それを思わず追いかけた。一心に、追いかけた。行ってしまう、はやく、すごくはやく、



「あ、あ、ま、待って、」



走った。風船を追いかけて。けれど風船は止まることなくどんどん遠くへ飛んでいく。


「やだ、やだ、うそ、まって、やだ、」


思わず泣けてきた。なんでだか、泣けてきて、私は泣いた。くるしくて、泣いた。


「待って、待って、やだ、まって、」


走った。風船はもっとはやく走った。


「と、飛んでっちゃう、飛んでっちゃう、」


私は走った。草履が脱げて、白い足袋が汚れた。でも、気にならなかった。






「いや、いや、待って、まっ、て、あっ、」






転んだ。着物のあわせが邪魔でうまく走れなくて私は転んだ。草履は脱げて、足袋も、着物も汚れた。おでこもほっぺたも全部汚れた。涙が風に吹かれて冷たかった。





「あ、ああ、ああ、あう、ぅ、うう、ううう、う、」





私は泣いた。どうしようもなくて、くるしくて、泣いた。土方さん、土方さんが飛んでいってしまったように、風船も、飛んでいってしまった。私を置いて、遠くに、ずっと遠くに。追いかけられなかった。掴めなかった。もう、見えなくなった。

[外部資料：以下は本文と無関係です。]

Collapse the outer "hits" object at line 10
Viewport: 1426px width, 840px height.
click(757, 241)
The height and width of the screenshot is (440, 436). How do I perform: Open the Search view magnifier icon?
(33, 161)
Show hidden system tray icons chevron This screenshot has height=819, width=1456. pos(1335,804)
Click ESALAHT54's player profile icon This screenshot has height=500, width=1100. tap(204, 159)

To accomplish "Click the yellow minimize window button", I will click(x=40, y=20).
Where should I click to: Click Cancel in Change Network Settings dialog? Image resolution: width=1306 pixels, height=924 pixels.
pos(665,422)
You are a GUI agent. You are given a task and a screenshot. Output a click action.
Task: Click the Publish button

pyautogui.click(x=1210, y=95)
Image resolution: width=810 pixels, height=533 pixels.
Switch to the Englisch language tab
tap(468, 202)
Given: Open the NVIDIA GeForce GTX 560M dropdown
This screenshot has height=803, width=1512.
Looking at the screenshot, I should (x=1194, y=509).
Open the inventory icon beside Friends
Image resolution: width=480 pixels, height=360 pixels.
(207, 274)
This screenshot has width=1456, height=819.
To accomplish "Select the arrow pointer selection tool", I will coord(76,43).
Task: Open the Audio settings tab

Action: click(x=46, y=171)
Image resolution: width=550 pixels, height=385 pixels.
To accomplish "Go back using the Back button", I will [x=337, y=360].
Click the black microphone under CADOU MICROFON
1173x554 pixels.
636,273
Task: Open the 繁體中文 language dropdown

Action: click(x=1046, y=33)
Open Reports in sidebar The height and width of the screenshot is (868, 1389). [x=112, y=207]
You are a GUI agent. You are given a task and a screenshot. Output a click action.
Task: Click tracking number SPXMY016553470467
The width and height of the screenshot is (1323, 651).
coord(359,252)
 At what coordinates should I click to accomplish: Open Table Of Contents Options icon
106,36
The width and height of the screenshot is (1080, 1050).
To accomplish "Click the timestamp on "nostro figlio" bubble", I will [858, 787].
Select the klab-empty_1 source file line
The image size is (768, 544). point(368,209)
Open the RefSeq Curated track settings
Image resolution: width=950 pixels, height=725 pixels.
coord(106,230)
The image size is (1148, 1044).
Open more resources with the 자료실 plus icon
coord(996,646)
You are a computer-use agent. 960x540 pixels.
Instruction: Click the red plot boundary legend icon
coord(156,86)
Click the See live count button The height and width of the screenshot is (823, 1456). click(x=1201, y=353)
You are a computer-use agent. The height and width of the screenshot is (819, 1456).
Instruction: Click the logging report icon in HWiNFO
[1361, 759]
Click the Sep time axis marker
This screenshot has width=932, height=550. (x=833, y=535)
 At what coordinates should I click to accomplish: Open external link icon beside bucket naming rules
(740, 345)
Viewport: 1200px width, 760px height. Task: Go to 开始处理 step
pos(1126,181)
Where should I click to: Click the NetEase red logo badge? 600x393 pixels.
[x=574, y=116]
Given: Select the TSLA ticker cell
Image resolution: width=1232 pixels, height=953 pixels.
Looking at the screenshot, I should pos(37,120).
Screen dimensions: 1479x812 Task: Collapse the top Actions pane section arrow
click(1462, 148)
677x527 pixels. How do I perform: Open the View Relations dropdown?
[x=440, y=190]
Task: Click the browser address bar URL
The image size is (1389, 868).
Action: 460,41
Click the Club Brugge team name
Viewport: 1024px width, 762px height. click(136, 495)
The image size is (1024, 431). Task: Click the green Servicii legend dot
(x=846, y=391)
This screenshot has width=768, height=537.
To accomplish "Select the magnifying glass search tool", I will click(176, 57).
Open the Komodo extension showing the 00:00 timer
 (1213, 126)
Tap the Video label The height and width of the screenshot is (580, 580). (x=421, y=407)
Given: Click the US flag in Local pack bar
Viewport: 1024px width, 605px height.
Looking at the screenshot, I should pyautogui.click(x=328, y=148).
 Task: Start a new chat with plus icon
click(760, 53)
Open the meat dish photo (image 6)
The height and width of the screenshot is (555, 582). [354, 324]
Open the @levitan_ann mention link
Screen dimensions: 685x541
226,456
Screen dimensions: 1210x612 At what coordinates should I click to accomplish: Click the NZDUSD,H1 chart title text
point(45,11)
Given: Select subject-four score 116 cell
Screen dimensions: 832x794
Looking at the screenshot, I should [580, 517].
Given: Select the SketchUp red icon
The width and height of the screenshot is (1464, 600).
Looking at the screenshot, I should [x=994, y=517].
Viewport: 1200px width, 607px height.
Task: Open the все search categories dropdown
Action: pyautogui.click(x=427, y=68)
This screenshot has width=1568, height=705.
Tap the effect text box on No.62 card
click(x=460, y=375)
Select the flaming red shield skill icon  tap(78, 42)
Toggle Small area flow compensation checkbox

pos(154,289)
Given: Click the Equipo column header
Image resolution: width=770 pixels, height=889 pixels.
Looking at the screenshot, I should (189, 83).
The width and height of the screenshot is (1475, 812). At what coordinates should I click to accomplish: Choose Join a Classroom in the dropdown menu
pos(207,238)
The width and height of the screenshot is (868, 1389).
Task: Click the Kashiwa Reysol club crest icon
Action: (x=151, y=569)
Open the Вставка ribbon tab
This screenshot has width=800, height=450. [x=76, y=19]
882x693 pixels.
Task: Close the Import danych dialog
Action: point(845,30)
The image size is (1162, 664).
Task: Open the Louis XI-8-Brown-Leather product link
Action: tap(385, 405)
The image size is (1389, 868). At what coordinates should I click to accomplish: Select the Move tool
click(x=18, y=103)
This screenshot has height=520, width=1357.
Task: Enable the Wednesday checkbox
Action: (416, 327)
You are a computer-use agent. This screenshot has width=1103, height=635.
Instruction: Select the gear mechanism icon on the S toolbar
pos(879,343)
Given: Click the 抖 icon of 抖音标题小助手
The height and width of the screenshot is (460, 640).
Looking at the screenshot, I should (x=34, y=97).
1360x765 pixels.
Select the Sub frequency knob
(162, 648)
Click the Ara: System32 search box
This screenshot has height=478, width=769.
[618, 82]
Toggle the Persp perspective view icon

ふわりふわり飛んでいくよ、お空の彼方へ飛んでいくよ、見えなくなるまで手を振ろう。風船飛んだ、飛んだ飛んだ、お空の遠くへ。見えなくなるまで、手を振ろう。






見えなくて、掴めなくて、触れなくて、気が付いたら置いていかれて、ひとり残された。顔はどろどろだった。着物は汚れた、全部、汚れた。風船は、二度と帰ってきてくれなかった。